Bu durumda yerleşmiş Yargıtay İçtihatlarında ve l.4.1974 tarih 1/2 sayılı İnançları Birleştirme Kararında açıklandığı üzere görünürdeki sözleşme tarafların gerçek iradelerine uymadığından, gizli bağış sözleşmesi de Medeni Kanunun 706, Borçlar Kanunun 213 ve Tapu Kanunun 26.maddelerinde öngörülen şekil koşullarından yoksun bulunduğundan, saklı pay sahibi olsun veya olmasın miras hakkı çiğnenen tüm mirasçılar dava açarak resmi sözleşmenin muvazaa nedeni ile geçersizliğinin tespitini ve buna dayanılarak oluşturulan tapu kaydının iptalini isteyebilirler. Hemen belirtmek gerekir ki; bu tür uyuşmazlıkların sağlıklı, adil ve doğru bir çözüme ulaştırılabilmesi, davalıya yapılan temlikin gerçek yönünün diğer bir söyleyişle miras bırakanın asıl irade ve amacının duraksamaya yer bırakmayacak biçimde ortaya çıkarılmasına bağlıdır. Bir iç sorun olan ve gizlenen gerçek irade ve amacın tespiti ve aydınlığa kavuşturulması genellikle zor olduğundan bu yöndeki delillerin eksiksiz toplanılması yanında birlikte ve doğru şekilde değerlendirilmesi de büyük önem taşımaktadır. Bunun içinde ülke ve yörenin gelenek ve görenekleri, toplumsal eğilimleri, olayların olağan akışı, miras bırakanın sözleşmeyi yapmakta haklı ve makul bir nedeninin bulunup bulunmadığı, davalı yanın alış gücünün olup olmadığı, satış bedeli ile sözleşme tarihindeki gerçek değer arasındaki fark, taraflar ile miras bırakan arasındaki beşeri ilişki gibi olgulardan yararlanılmasında zorunluluk vardır.

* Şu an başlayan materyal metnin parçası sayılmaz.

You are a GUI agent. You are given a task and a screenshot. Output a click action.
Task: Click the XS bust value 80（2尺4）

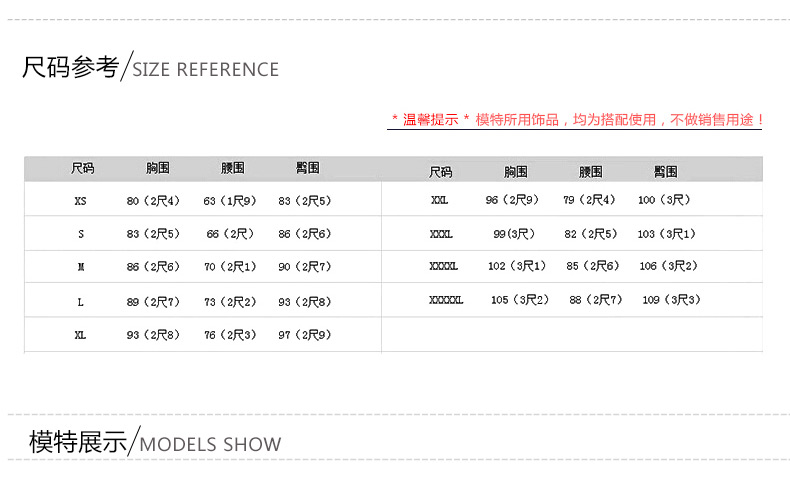click(153, 201)
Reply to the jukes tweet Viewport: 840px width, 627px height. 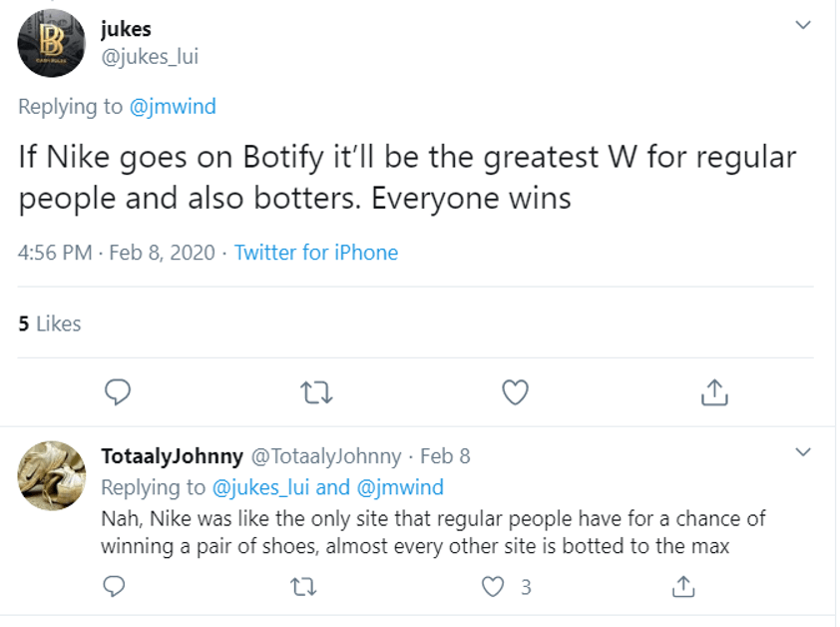[118, 392]
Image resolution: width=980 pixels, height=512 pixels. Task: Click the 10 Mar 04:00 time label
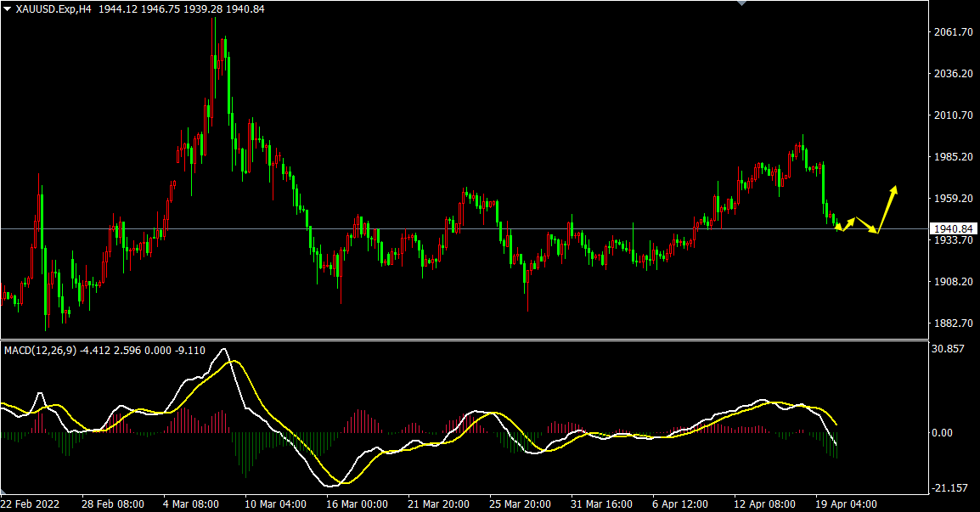coord(277,504)
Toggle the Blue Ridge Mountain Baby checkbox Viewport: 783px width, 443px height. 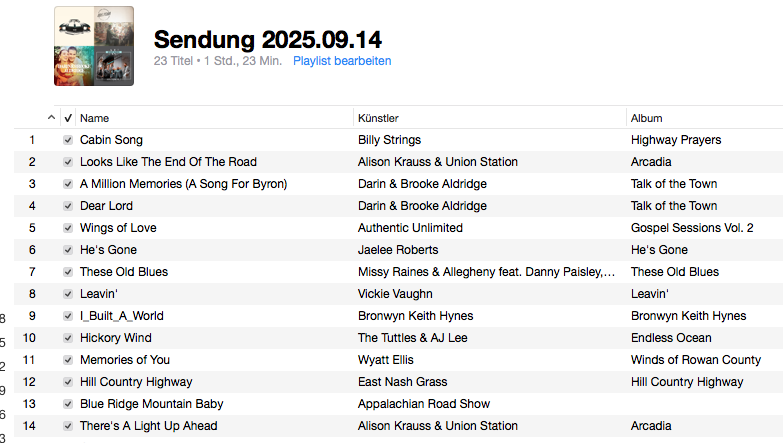68,404
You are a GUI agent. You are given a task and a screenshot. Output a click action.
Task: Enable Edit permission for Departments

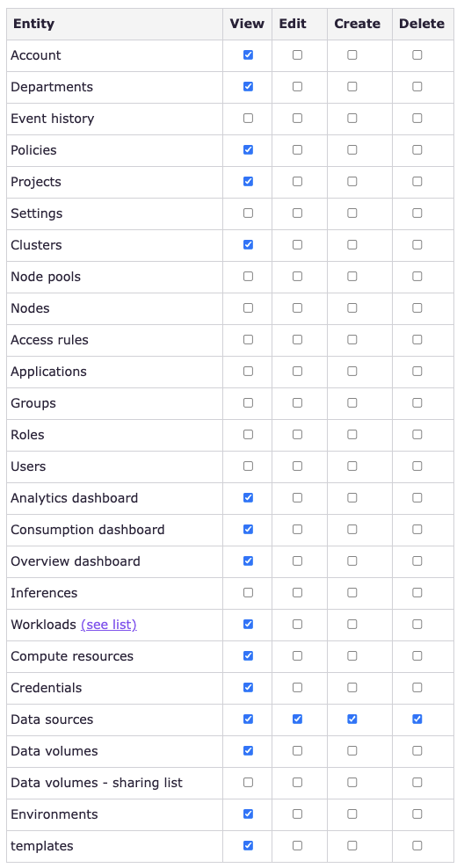pos(297,86)
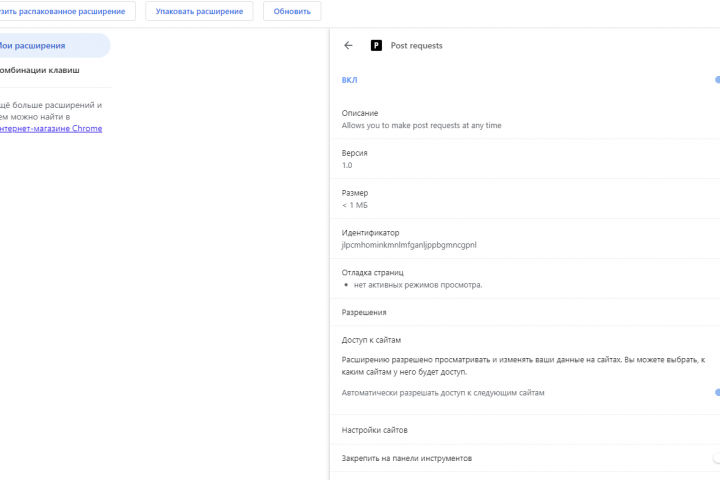Viewport: 720px width, 480px height.
Task: Toggle automatic site access switch
Action: pos(716,393)
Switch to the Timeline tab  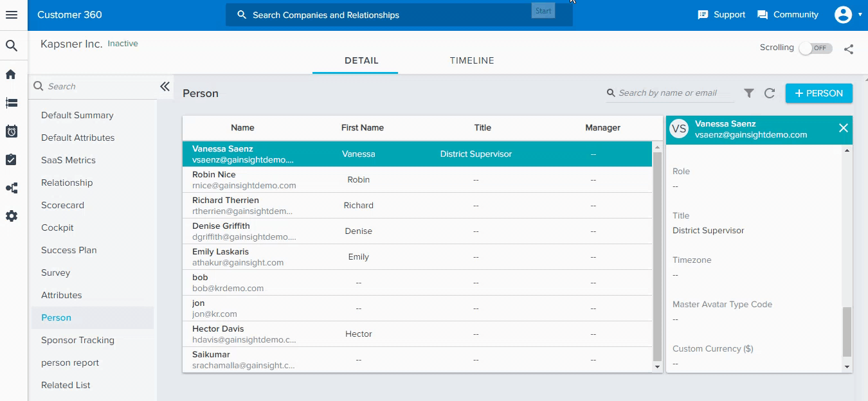click(472, 60)
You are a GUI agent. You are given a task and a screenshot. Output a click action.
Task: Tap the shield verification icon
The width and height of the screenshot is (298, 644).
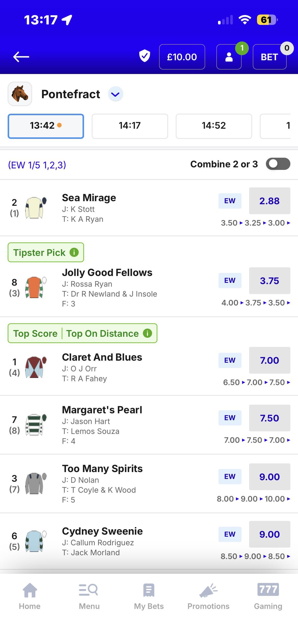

Öte yandan miras bırakan sağlığında hak dengesini gözeten kabul edilebilir ölçüde ve tüm mirasçıları kapsar biçimde bir paylaştırma yapmışsa mal kaçırmak kastından söz edilmeyeceğinden olayda 01.04.1974 tarih 1/2 sayılı Yargıtay İnançları Birleştirme Kararının uygulanamayacağı da kuşkusuzdur.

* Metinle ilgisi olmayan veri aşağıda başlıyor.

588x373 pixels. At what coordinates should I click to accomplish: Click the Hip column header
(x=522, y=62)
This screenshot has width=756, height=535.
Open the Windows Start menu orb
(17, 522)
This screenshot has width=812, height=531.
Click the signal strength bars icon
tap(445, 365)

Somut olaya gelince; davalı, miras bırakanın, diğer çocuklarına da maddi destekte bulunduğunu, davacılara taşınmaz temliki, para yardımı yaptığı savunmasında bulunmuş ancak mahkemece bu savunmalar yeterince araştırılmamış ve açıklığa kavuşturulmamıştır.
Hal böyle olunca; miras bırakandan tüm mirasçılarına intikal eden taşınır taşınmaz mallar ve hakların araştırılması, tapu kayıtları ve varsa öteki delil ve belgeler mercilerinden getirtilmesi, özellikle davacılar ve davalının annesi B.. A..’ın tanıklığına başvurulması, varsa her bir mirasçıya nakledilen malların ve hakların nitelikleri ve değerleri hakkında uzman bilirkişiden rapor alınması böylece yukarıda değinilen anlamda murisin bir paylaştırma kastının bulunup bulunmadığının açıklığa kavuşturulması ve toplanan ve toplanacak deliller birlikte değerlendirilerek hasıl olacak sonuca göre bir karar verilmesi gerekirken, eksik inceleme ile yetinilerek yazılı olduğu şekilde hüküm kurulması doğru değildir.
Davalının, bu yöne ilişkin temyiz itirazları yerindedir. Kabulüyle hükmün açıklanan nedenlerden ötürü (6100 sayılı Yasanın geçici 3.maddesi yollaması ile) 1086 sayılı HUMK.’nın 428.maddesi gereğince BOZULMASINA, alınan peşin harcın temyiz edene geri verilmesine, 26.03.2012 tarihinde oybirliğiyle karar verildi.